■ EXERCISE GOAL ■
Go through the listing below, and from the line containing "This screenshot has width=921, height=385." through its last line, transcribe every line exactly, skipping pictures.
Start of Block
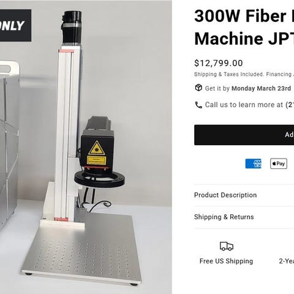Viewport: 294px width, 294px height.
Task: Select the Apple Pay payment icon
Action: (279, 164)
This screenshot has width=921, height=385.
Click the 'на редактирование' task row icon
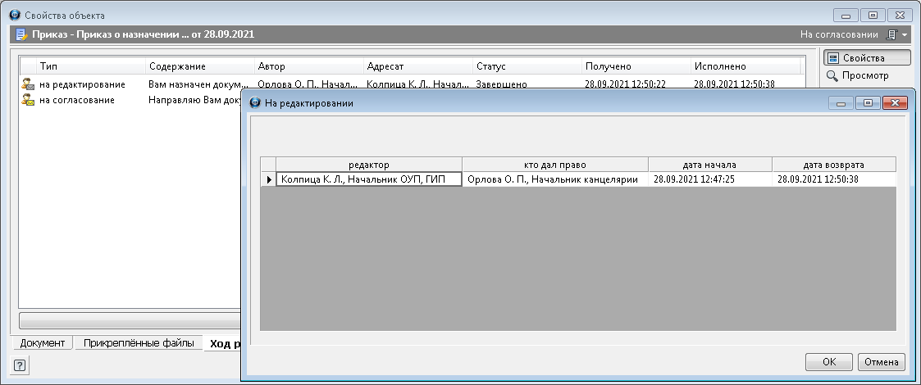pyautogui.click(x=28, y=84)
End of Block
■ EXERCISE OUTPUT ■
This screenshot has width=921, height=385.
Click the 'на редактирование' task row icon
pyautogui.click(x=28, y=84)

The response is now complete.